Endülüs deyince nedense gözümün önüne zevk-i selim adlı nazeninin narin boynunu paslı ve kör bir balta ile kesmeye çalışan vahşi ortaçağ adamları gelir ve onların karşısında İbn Tufeyl’i hatırlarım mesela, Endülüs’ün ilk filozofunu... Gırnata yakınlarında ünlü Kays kabilesinden bir çocuk olarak XII. yüzyıl başlarında doğup Endülüs’teki felsefe hareketini derinden etkileyecek eserler veren ve dünya felsefe tarihinde adı saygıyla anılan o zarif adamı hatırlarım. Latinler ona Ebantofail derler ve etkin bir filozof olarak anarlar. Ama o yalnızca bir filozof değil, hazık bir tabip, yetkin bir fakih (İslam hukukçusu) ve ileri araştırmaların sahibi bir gökbilimcidir.

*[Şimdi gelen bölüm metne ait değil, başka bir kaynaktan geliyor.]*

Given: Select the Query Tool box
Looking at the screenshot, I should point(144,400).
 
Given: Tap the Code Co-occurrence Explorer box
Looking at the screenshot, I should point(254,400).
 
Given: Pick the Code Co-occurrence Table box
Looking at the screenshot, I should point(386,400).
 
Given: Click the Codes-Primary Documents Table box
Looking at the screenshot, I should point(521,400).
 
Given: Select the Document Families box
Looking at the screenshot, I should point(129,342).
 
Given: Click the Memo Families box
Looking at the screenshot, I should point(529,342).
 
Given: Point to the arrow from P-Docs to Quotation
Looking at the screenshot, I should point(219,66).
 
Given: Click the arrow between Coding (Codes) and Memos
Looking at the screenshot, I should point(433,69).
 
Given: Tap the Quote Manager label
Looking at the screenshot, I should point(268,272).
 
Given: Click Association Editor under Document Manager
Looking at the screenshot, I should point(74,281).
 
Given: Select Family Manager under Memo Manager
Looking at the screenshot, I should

    İbn Tufeyl, ortaçağ biliminin en önemli merkezlerinden olan Kurtuba ve İşbiliye’de tahsil görmüştür. Gırnata’da hekimlik yaparken ününün yayılmasıyla önce Gırnata, sonra da Tanca valisinin sır kâtip­liğine getirilmiş, bu vesileyle halife Ebu  Ya’kup Yusuf’un üzerinde muazzam bir etki bırakarak meclisine davet edilmiş, felsefeye büyük ilgi duyan halifenin huzurlu bir çalışma ortamı sağlamasıyla bilimsel çalışmalarda ilerlemeye başlamıştır. Halife kendisiyle sık sık felsefî konuları tartışırmış, baş başa uzun saatler konuşurlarmış. Daha sonraları İbn Tufeyl, bu sohbete genç İbn Rüşd’ün katılmasını da sağlamış ve onun yıldızının parlamasına yol açmıştır[1]. Anlattığına göre saraya ilk vardığında halife ile İbn Tufeyl yine bir tenha sohbetin ortasındalarmış. Sessizce beklemiş. Ta ki müzakere ilerleyip de İbn Tufeyl kendisini gördüğünde fikrini sorasıya kadar. Meğer o gün İbn Rüşd ayakta iki saat sessiz bekleyip onları dinlemiş. Derler ki bu müzakerelerden birinde halife, İbn Tufeyl’e Aristo külliyatına açıklama­lar yazılması gerektiğinden söz eder, o da bu iş için yaşlı olduğunu, ömrünün yetmeyeceğini ama genç İbn Rüşd’ün bunu başaracak kadar yetiştiğini anlatır ve görev ona verilir. Her bakımdan İbn Rüşd’ün yıldızının parladığı andır o an.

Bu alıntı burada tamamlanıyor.